Radiofrequency ablation (RFA) has been used for tumors of several organs for a long time. Recently there has been more published data on its use for thyroid nodules (1-4). The purpose of this review article is to compile and comprehensively discuss the basics of the technique, review literature on its current use, and discuss future prospects of its use for benign thyroid nodule (BTN). Due to novelty of RFA for BTN, the use of this technique warrants expertise before it may be effectively performed by a physician.

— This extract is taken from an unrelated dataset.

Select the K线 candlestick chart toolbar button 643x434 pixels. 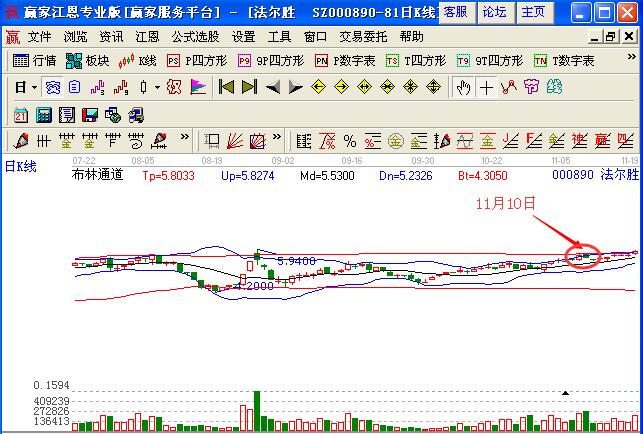click(138, 61)
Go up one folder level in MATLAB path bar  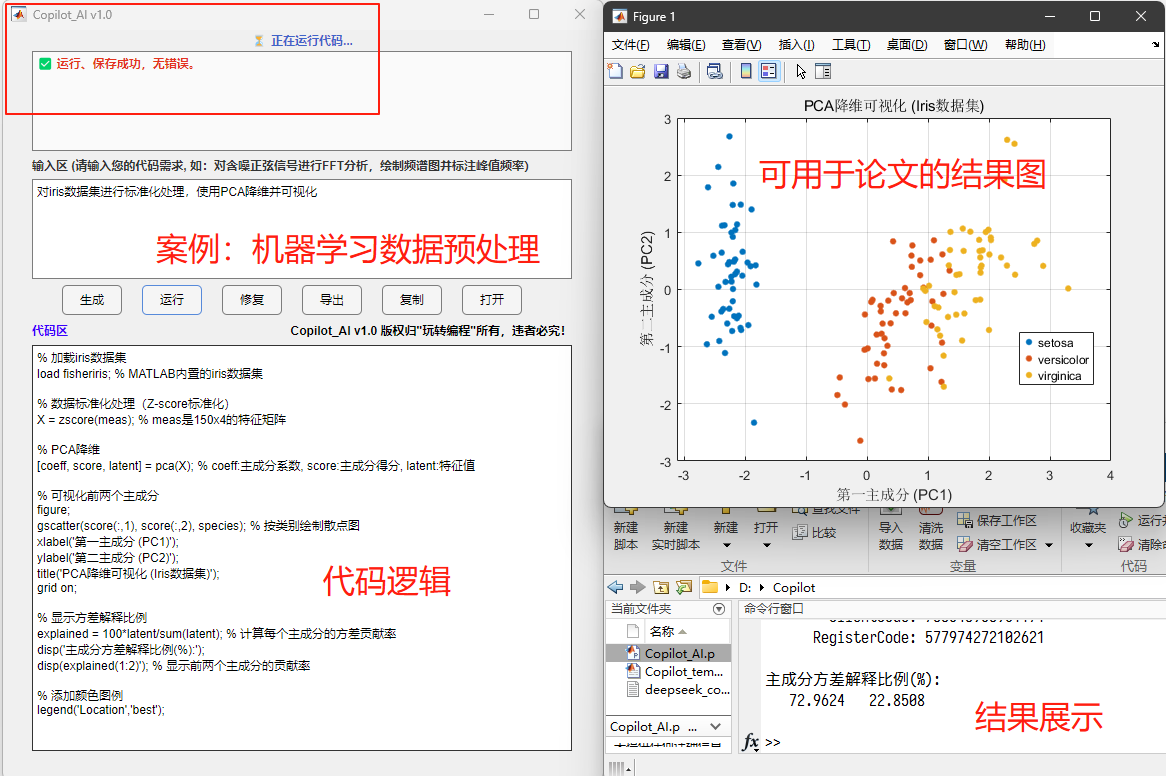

In addition, this new technique opens a broad field of research for the use of a non-surgical approach to benign, undetermined, and malignant thyroid nodules.
The radiofrequency generator produces a high frequency alternate current ranging from 200 to 1,200 KHz. This creates an oscillating electric field that increases the movement of ions and therefore generates heat (1). This frictional mechanism of heating subsequently increases the tissue temperature which is the final goal of RFA.
Radiofrequency is delivered to the desired tissue via an electrode which usually measures between 16-18G and is internally cooled. The major technical variable is the active tip’s size. This area of the electrode is the uncoated metal portion that interacts with the tissue. The active tip size has to be adequate in comparison to the size of the targeted lesion as it affects the amount of energy delivered. The power required for the tip to be effective depends on its size. For example, 5 mm tip operates with 15–20 W, 10 mm requires 30–50 W, whereas 15 mm needs 50–70 W (5).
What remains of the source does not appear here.